Challenge 1: Add -80 to every coordinate in the answers of the coordinate listing below the Slurm page, and write out all of the listing's lines again, requests included. Leave the pictures out.
Challenge 2: Pick up the Slurm job scheduler page after its last sentence and continue writing it.

Slurm job scheduler
- Slurm
- How Slurm works
- Getting started with Slurm on Kupe
- Submitting a one-line job with sbatch
- Submitting a batch script with sbatch
- Output
- Calling srun directly
- Checking the queue with squeue
- Checking completed jobs with sacct
- How Slurm schedules jobs
- How to choose the right runtime environment (For NIWA users)
This page includes material from Jordi Blasco’s Introduction to Slurm documentation and the Slurm documentation at CSCS
Slurm
All NeSI systems use the Slurm batch scheduler for the submission, control and management of user jobs.
Slurm provides a rich set of features for organizing your workload and an extensive array of tools for managing your resource usage, however in normal interaction with the batch system you only need to know four basic commands:
Additional information can be found at:
- https://slurm.schedmd.com/archive/slurm-17.02.9/
- https://support.nesi.org.nz/hc/en-gb/articles/115000194910-Submitting-Slurm-Jobs-on-Pan
Adapted from Jordi Blasco’s Introduction to Slurm documentation
How Slurm works
Jobs in the Slurm queue have a priority which depends on several factors including size, age, owner, and the “partition” to which they belong. Each partition can be considered as an independent queue, with the slight complications that a job can be submitted to multiple partitions (though it will only run in one of them) and a compute node may belong to multiple partitions.
sbatch
- submit a batch scriptsqueue
- check the status of jobs on the systemscancel
- delete one of your jobs from the queuesrun
- launch a process across multiple CPUs
Reference information about Slurm can be found at:
man slurm
- https://slurm.schedmd.com/archive/slurm-17.02.9/
Getting started with Slurm on Kupe
To use the Slurm scheduler on Kupe, you will first need to load the slurm
module:
module load slurm
You could add this line to your .profile
if you don’t want to load the module on every login, though we do plan to remove the need to do this step at all.

Dataset:

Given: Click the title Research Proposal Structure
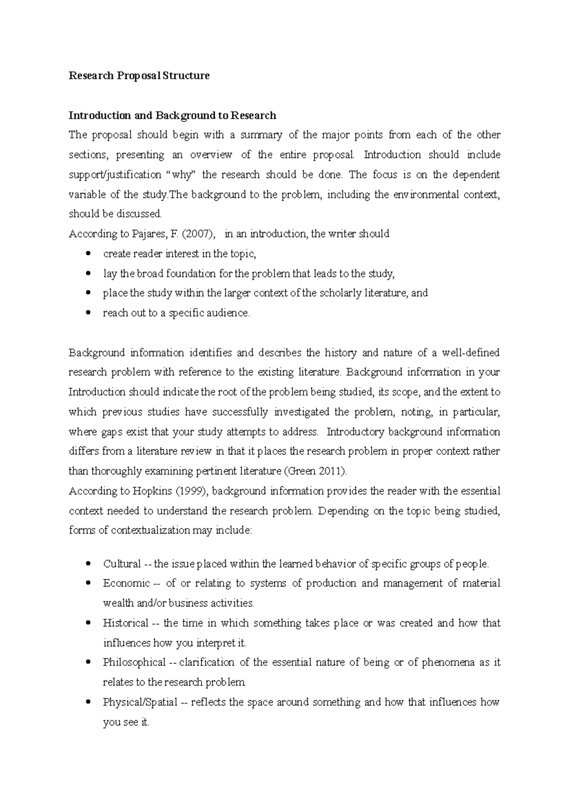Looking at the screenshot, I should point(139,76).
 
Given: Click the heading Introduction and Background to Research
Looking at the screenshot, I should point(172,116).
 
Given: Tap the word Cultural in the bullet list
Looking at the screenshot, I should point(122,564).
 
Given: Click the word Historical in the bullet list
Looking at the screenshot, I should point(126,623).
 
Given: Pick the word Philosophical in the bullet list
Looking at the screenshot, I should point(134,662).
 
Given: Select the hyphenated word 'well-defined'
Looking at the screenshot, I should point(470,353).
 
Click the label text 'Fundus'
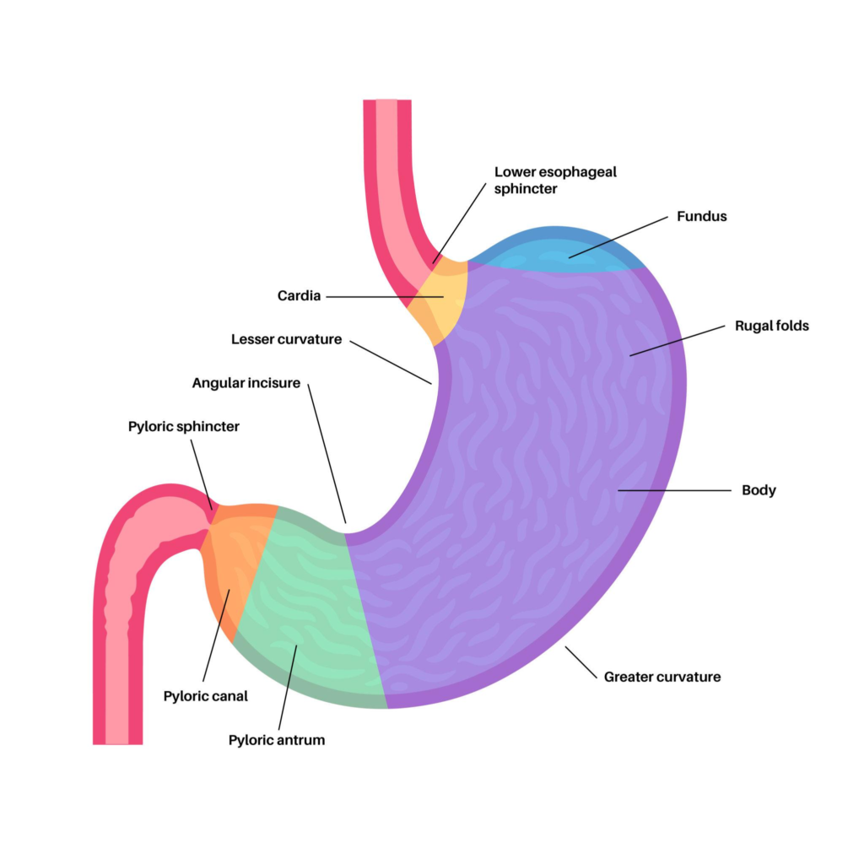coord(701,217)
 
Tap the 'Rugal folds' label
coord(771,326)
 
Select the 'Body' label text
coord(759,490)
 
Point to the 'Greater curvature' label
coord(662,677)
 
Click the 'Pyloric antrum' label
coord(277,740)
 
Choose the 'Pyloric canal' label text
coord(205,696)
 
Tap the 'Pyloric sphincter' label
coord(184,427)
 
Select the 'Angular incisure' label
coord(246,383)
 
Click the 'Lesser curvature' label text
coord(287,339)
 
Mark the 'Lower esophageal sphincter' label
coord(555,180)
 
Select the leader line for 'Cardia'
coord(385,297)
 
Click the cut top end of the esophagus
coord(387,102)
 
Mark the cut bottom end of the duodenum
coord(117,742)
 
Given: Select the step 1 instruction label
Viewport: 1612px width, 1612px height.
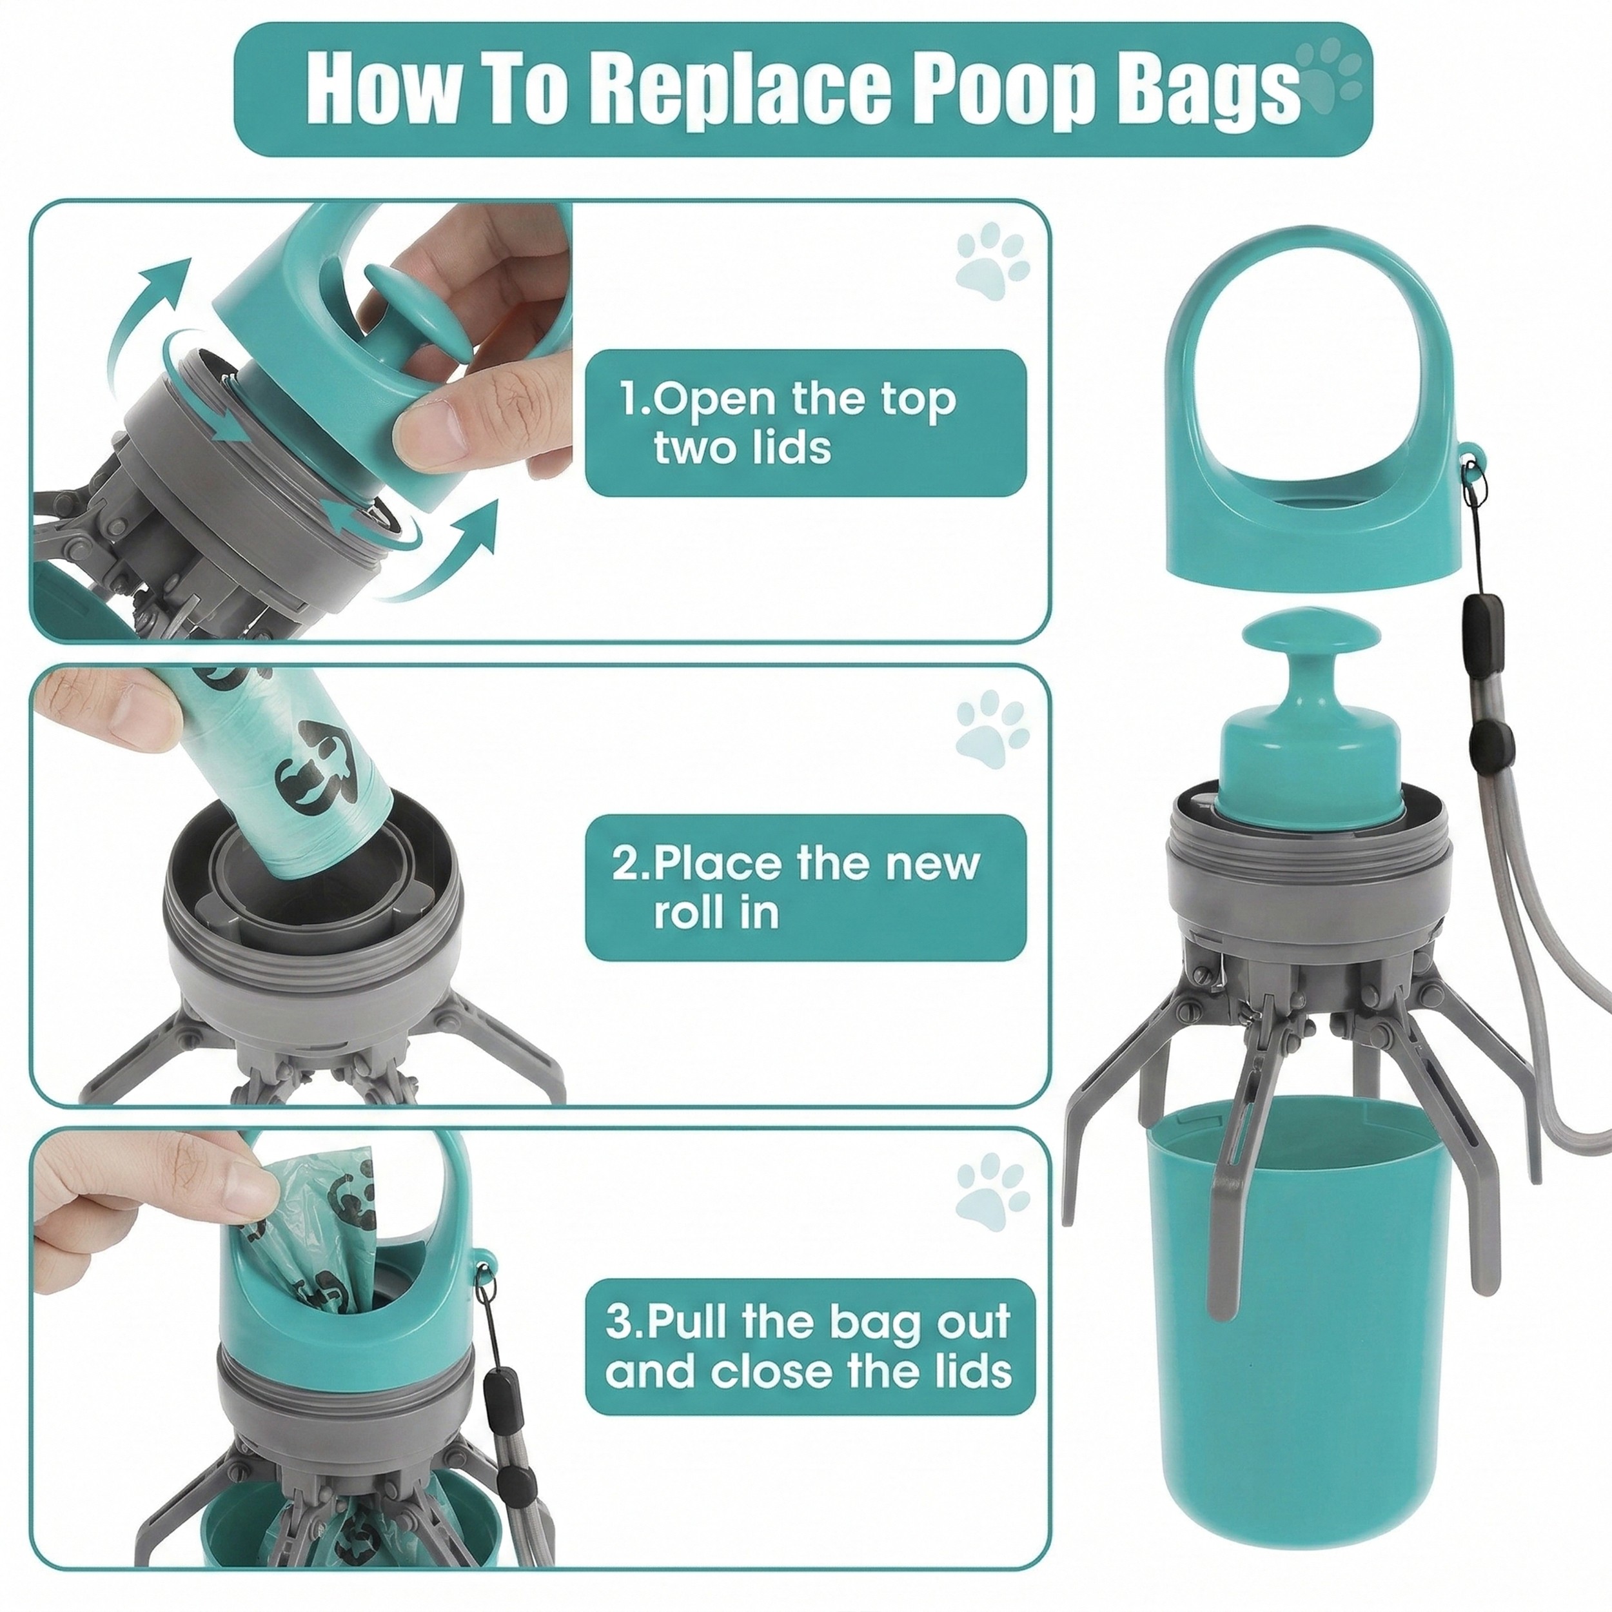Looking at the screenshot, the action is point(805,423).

Task output 1:
Given: Click the title Research Proposal Structure
Looking at the screenshot, I should point(59,-4).
 
Given: Click the heading Introduction and Background to Research
Looking at the screenshot, I should point(92,36).
 
Given: Tap the word Cultural in the bullet list
Looking at the screenshot, I should point(42,484).
 
Given: Click the word Historical in the bullet list
Looking at the screenshot, I should point(46,543).
 
Given: Pick the word Philosophical in the bullet list
Looking at the screenshot, I should point(54,582).
 
Given: Select the hyphenated word 'well-defined'
Looking at the screenshot, I should point(390,273).
 
Click the label text 'Fundus'
coord(621,137)
 
Tap the 'Rugal folds' label
coord(691,246)
 
Select the 'Body' label text
coord(679,410)
 
Point to the 'Greater curvature' label
coord(582,597)
 
Click the 'Pyloric antrum' label
coord(197,660)
 
Choose the 'Pyloric canal' label text
coord(125,616)
 
Tap the 'Pyloric sphincter' label
coord(104,347)
 
Select the 'Angular incisure' label
coord(166,303)
 
Click the 'Lesser curvature' label text
coord(207,259)
 
Mark the 'Lower esophageal sphincter' label
coord(475,100)
 
Select the leader line for 'Cardia'
coord(305,217)
 
Click the cut top end of the esophagus
coord(307,22)
 
Mark the cut bottom end of the duodenum
coord(37,662)
 
Given: Select the step 1 instruction label
Viewport: 1612px width, 1612px height.
Looking at the screenshot, the action is point(725,343).

Task output 2:
Submitting a one-line job with sbatch
Slurm works like any other scheduler - you can submit jobs to the queue, and Slurm will run them for you when the resources that you requested become available. Jobs are usually defined using a job script, although you can also submit jobs without a script, directly from the command line:
sbatch -A <project_code> -t 10 -p NeSI --wrap "echo hello world"
sbatch --account <project_code> --time 10 --partition=NeSI --wrap "echo hello world"
These two variants of the command are equivalent - Slurm offers short and long versions of many options (although there is no short form of --wrap
. The option -t
or --time
sets a limit on the total run time of the job allocation.
The Slurm account is just your NeSI project’s code. If you only have one project then you don’t need to specify it.
Partitions
At present it is also necessary to specify which Slurm partition the job will run in. For any project without the prefix “niwap” the correct partition will be “NeSI”. This includes most projects with the prefix “niwa”, which are NIWA-as-NeSI-collaborator projects. We do hope that it will not be necessary to specify the partition in the long term, since it is determined by the account you specify anyway.
There is also a “Debug” partition and a “NeSI_Forage” partition available to NeSI projects. Please check back here for documentation on these later. Beware that at present jobs longer than 10 minutes submitted to Debug will submit OK but then never start, while jobs submitted to “NeSI_Forage” jobs may be terminated by Slurm so that other jobs can run. Finally, there are partitions “NIWA_Research”, “NIWA_Forage” and “Operations” which are not accessible by jobs which belong to NeSI projects.
Submitting a batch script with sbatch
An appropriate Slurm job submission file for your parallel job is a shell script with a set of directives at the beginning. These directives are issued by starting a line with the string “#SBATCH”. A suitable batch script is then submitted to the batch system using the sbatch
command.
Consider a Slurm batch script named run_simplempi.sl
:
cat run_simplempi.sl
#!/bin/bash
#SBATCH --job-name=simplempi
#SBATCH --time=00:02:00
#SBATCH --nodes=3
#SBATCH --account=niwa12345
#SBATCH --partition=NeSI
#SBATCH --cpus-per-task=1
srun simpleMpiProgram
This batch script would be submitted to the Slurm queue with:
sbatch run_simplempi.sl
That would run simpleMpiProgram
on all the CPUs of 3 different compute nodes, with each MPI task having 1 CPU core.
#SBATCH directives are exactly equivalent to providing the same options on the sbatch
command line, but have the advantage of repeatability and self-documentation, which are particularly useful if something goes wrong. If both are provided then the command line option takes precedence. As a note for LoadLeveler users: Slurm expects directives to come first in a submission script, so don’t insert any commands above the directives block.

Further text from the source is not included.